Lobar Pneumonia Stages
- Congestion (1-2 days): fluid fills alveoli and vessels.
- Red hepatization (3-4 days): airspaces fill with exudate, red blood cells, neutrophils, and fibrin.
- Gray hepatization (5-7 days): breakdown of red blood cells changes color; lungs remain firm.
- Resolution (day 8+): exudate is cleared by enzymes, macrophages, or coughing.
Clinical Features and Diagnosis
- Common symptoms: shortness of breath, chest pain, productive cough, fatigue, and fever.
- Chest x-ray: bronchopneumonia shows patchy infiltrates, interstitial pneumonia shows reticular opacities, lobar pneumonia is localized.
- Physical findings: dullness to percussion, increased tactile vocal fremitus, late inspiratory crackles, bronchial breath sounds, bronchophony, and egophony.
Treatment
- Most cases treated with antibiotics for bacterial causes.
- Symptomatic relief with cough suppressants and pain medication.
Key Terms & Definitions
- Alveoli — tiny lung sacs enabling oxygen and carbon dioxide exchange with blood.
- Mucociliary escalator — airway lining that traps and moves particles out of lungs.
- Macrophages — immune cells in alveoli that ingest microbes.
- Community-acquired pneumonia — infection acquired outside healthcare settings.
- Nosocomial pneumonia — pneumonia developed during hospital stay.
- MRSA — methicillin-resistant Staphylococcus aureus, an antibiotic-resistant bacteria.

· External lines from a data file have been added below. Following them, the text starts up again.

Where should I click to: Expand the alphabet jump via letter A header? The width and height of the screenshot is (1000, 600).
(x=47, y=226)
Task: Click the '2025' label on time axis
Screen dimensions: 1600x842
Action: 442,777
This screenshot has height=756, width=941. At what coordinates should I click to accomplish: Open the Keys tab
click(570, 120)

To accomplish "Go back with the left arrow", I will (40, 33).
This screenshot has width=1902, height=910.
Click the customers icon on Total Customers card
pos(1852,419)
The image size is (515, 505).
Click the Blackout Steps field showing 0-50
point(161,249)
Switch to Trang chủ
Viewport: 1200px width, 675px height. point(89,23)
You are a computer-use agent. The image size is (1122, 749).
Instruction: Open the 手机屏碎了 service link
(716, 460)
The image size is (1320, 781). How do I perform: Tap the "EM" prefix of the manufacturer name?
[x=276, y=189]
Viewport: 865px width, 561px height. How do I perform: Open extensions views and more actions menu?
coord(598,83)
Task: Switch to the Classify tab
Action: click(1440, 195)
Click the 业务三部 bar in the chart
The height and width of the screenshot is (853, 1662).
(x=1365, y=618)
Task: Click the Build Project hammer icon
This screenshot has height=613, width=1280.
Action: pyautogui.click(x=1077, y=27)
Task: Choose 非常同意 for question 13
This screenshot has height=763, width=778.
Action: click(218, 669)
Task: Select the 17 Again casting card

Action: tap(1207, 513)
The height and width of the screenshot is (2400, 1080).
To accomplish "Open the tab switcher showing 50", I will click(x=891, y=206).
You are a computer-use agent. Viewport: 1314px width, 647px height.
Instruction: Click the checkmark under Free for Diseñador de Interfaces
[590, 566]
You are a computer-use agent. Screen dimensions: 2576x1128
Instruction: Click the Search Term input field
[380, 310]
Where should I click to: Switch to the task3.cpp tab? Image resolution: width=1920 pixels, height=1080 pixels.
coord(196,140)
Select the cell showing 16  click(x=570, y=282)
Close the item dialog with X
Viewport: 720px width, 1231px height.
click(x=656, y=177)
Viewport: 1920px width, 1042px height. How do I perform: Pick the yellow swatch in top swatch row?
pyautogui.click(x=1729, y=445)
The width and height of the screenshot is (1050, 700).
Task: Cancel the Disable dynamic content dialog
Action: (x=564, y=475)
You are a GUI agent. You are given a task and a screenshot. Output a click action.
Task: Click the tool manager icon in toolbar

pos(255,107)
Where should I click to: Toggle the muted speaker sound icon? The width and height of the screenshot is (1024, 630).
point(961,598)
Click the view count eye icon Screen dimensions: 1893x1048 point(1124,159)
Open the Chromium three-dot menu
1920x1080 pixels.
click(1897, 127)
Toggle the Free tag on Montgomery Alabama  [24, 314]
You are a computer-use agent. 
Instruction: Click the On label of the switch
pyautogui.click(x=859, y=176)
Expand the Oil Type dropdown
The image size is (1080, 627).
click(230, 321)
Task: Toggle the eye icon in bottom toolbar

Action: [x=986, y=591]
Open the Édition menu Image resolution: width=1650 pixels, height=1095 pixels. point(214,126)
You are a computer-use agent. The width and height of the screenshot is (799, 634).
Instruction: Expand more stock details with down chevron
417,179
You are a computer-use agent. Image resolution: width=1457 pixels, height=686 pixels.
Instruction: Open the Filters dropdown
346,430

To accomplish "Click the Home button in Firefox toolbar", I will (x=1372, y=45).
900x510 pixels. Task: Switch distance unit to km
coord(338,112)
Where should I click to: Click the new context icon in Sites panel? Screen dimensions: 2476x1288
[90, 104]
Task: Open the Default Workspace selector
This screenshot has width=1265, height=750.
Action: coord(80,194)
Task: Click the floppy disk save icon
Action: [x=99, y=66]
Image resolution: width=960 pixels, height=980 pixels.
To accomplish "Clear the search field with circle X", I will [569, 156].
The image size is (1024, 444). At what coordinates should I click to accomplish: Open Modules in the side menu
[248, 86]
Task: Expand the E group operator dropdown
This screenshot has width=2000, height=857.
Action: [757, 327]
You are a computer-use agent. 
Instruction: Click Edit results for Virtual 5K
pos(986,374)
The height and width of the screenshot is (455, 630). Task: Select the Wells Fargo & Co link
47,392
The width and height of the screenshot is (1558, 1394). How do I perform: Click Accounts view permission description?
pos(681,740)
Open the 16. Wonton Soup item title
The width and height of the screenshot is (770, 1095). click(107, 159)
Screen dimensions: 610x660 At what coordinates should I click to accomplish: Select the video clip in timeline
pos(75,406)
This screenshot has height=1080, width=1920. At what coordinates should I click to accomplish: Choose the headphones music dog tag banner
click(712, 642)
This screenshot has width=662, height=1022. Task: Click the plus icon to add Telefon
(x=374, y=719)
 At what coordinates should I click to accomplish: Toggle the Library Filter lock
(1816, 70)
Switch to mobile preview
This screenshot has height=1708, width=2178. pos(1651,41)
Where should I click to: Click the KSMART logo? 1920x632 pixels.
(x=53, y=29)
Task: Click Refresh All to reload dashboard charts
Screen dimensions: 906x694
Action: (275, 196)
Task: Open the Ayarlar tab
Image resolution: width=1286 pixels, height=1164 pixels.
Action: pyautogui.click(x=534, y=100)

- Ventilator-associated pneumonia — pneumonia developing in patients on mechanical ventilation.
- Aspiration pneumonia — pneumonia from inhaled foreign material.
- Lobar pneumonia — infection consolidates an entire lung lobe.
Action Items / Next Steps
- Review stages and types of pneumonia.
- Familiarize with key causative microbes and diagnostic features.
- Prepare for related exam questions on classification and pathophysiology.